Visualization Tool: Exploring COVID-19 Data
Dong Hyun Jeon, Jong Kwan Lee, Prabal Dhaubhadel, and Aaron Kuhlman

TL;DR
This paper presents a novel COVID-19 data visualization tool that integrates traditional charts with a Bayesian surprise-based map to enhance understanding of pandemic patterns and avoid common visualization biases.
Contribution
The study introduces a comprehensive COVID-19 visualization platform incorporating a Bayesian surprise map to improve interpretability and reduce misleading visual prominence in spatial data.
Findings
The tool effectively visualizes COVID-19 data from multiple sources.

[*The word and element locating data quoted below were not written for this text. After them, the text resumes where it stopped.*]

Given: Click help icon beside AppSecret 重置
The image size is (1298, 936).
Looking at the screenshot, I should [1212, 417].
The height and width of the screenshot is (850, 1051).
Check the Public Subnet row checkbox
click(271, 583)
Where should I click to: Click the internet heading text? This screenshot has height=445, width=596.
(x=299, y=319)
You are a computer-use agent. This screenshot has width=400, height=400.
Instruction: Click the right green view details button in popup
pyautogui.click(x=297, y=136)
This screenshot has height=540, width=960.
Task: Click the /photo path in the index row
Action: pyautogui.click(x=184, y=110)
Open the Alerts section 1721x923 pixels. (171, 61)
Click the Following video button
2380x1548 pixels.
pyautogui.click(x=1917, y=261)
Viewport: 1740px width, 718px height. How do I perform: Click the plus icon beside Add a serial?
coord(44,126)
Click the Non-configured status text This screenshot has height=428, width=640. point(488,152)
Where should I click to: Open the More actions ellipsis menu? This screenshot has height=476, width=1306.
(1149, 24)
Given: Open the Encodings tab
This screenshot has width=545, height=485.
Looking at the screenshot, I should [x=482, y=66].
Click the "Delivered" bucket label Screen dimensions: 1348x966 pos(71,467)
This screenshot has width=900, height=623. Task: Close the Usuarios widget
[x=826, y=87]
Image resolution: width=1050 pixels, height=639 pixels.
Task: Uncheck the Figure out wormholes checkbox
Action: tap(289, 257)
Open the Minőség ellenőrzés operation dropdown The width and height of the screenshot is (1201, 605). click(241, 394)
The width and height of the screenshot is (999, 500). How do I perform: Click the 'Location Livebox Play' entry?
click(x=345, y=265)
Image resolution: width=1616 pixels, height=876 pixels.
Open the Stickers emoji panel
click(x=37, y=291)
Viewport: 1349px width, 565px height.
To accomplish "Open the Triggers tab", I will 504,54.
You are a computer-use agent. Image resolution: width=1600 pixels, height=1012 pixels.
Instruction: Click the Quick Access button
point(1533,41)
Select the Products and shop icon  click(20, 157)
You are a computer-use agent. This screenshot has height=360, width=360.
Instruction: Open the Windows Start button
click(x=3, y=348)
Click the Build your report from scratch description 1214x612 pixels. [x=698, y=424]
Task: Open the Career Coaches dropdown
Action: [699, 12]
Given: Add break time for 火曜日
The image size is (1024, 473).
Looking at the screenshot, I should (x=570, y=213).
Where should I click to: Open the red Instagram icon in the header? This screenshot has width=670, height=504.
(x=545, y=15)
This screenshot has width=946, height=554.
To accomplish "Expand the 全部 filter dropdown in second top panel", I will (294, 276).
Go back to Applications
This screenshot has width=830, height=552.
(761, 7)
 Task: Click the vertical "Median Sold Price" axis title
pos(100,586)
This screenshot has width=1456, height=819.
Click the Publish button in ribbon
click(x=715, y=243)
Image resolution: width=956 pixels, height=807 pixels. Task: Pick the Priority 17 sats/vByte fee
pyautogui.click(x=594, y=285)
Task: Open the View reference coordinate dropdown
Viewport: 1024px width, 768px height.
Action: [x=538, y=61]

The Surprising Map reduces bias caused by base rates and sample size artifacts.
Enhanced understanding of COVID-19 spatial patterns.
Abstract
The ability to effectively visualize data is crucial in the contemporary world where information is often voluminous and complex. Visualizations, such as charts, graphs, and maps, provide an intuitive and easily understandable means to interpret, analyze, and communicate patterns, trends, and insights hidden within large datasets. These graphical representations can help researchers, policymakers, and the public to better comprehend and respond to a multitude of issues. In this study, we explore a visualization tool to interpret and understand various data of COVID-19 pandemic. While others have shown COVID-19 visualization methods/tools, our tool provides a mean to analyze COVID-19 data in a more comprehensive way. We have used the public data from NY Times and CDC, and various COVID-19 data (e.g., core places, patterns, foot traffic) from Safegraph. Figure 1 shows the basic view of…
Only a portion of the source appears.